November ist ein ganz schlechter Monat in Zürich. Den ganzen Tag keine Sonne wegen Hochnebel und Invasionswetterlage. Jedenfalls irgendsowas hat mir Dr. Kermit erzählt, vielleicht habe ich ihn aber auch missverstanden. Uetliberg sollte man auch meiden, da wird man nämlich mittlerweile registriert. Bei meiner Tour auf Vrenlisgärtli habe ich gegenüber auch ein paar schöne Berge gesehen, insbesondere sind das Südhänge was ja derzeit bevorzugenswert ist. Die Wahl fiel auf den Dejenstock um dort das schöne Wetter zu geniessen.
Das gute am Dejenstock ist auch dass man nahezu sofort oben ist. Vom Klöntaler See aus sind es zwar 1200Hm, aber nur 1.39km Strecke (habe ich auf der offiziellen Karte nachgemessen).
Starten tut man am Klöntaler See, das ist ein wunderschöner See oberhalb von Netstal.

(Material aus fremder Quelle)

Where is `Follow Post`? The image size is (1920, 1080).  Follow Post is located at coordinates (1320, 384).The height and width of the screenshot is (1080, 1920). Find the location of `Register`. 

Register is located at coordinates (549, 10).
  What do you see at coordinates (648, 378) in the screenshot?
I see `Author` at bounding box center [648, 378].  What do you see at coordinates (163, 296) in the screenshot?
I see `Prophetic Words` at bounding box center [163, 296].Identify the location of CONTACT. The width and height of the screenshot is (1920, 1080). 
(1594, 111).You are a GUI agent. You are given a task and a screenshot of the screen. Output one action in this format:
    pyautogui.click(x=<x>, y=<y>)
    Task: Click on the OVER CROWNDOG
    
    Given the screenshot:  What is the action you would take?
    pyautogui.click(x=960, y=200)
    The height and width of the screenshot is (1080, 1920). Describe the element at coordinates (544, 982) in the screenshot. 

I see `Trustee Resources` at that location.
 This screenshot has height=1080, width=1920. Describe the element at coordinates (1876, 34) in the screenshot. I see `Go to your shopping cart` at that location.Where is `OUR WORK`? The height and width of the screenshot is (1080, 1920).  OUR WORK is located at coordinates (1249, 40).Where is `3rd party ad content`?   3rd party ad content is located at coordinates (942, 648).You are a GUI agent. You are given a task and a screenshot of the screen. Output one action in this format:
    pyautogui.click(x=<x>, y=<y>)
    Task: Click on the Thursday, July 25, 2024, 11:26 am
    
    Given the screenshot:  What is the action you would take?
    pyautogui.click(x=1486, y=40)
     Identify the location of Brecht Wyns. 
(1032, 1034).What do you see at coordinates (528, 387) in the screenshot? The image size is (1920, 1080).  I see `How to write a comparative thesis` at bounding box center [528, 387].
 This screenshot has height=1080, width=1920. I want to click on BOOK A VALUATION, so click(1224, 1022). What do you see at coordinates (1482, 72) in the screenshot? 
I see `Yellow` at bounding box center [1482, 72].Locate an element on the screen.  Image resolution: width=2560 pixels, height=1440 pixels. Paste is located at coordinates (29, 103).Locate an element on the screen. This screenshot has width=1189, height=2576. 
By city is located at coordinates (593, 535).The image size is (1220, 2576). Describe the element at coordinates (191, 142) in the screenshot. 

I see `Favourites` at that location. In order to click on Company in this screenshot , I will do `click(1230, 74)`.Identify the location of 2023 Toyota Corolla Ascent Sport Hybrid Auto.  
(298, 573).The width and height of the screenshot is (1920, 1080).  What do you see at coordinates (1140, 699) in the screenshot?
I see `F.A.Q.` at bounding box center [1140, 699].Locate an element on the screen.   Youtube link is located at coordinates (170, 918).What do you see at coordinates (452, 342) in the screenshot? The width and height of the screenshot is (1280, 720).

Auf der Südseite vom See sind gleich ein paar richtig hohe Berge und halten die Sonne ab. Ich glaube jedenfalls, dass der See den ganzen Winter keinen einzigen Sonnenstrahl abbekommt. Auf jeden Fall war noch überall Reif als wir losgegangen sind und auch als wir wieder zurückkamen. Also richtig kalt.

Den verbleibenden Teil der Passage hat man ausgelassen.